Luckily, along the way we managed to record this album The Farthest Shore which doesn't need a book at all.

Which is great (as you'll find out on October 14th) but also part of the problem. Music is what National Eye knows how to do and so while I'm spinning my wheels with this increasingly complicated mumbo jumbo, not only was the music done, but more music was coming fast and furious down the brain pike. In the time since TFS was completed a whole new National Eye record (in theory) has been written and much of it recorded. Meanwhile, Gianmarco and Doug had completed beautiful albums of their own, Jeff was rapidly churning out incredible work that had nothing to do with elephants or cats or ships or Idiots, and Will invented the gamma-saw.

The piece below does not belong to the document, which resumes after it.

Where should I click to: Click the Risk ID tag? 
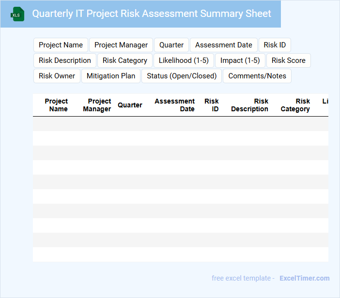tap(275, 45)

It felt time, at some point, to bid a no-regrets goodbye to all that other hoopla and let the alb speak for itself.

So what this site will be is a kind of graveyard for the high-falutin' side of The Farthest Shore -- as well as a Wake for a Silly Idea. But wakes are fun, as many of you may know -- I went to one at a Whitecastle restaurant, before it became associated with multi-ethnic drug use (this was 1991), and it's one of the better nights I've had -- so we should have a lively, exciting time. And I do believe The Farthest Shore is a bang-up album with great work not just from National Eyers like me and Doug and Jeff and Gianmarco and Will but a whole host of other incredible human beings, to whom I hope to introduce to readers down the line.

So here it comes. We hope to keep the stuff coming fast and furious and hopefully most of it will be easier to digest than this particular screed (you skimmed, didn't you? me too). Also I'm sure there will be some technononsense to work out along the way so Please Excuse Our Mess!

And of course, jeez, thanks for your indulgence. We hope you enjoy what's ahead.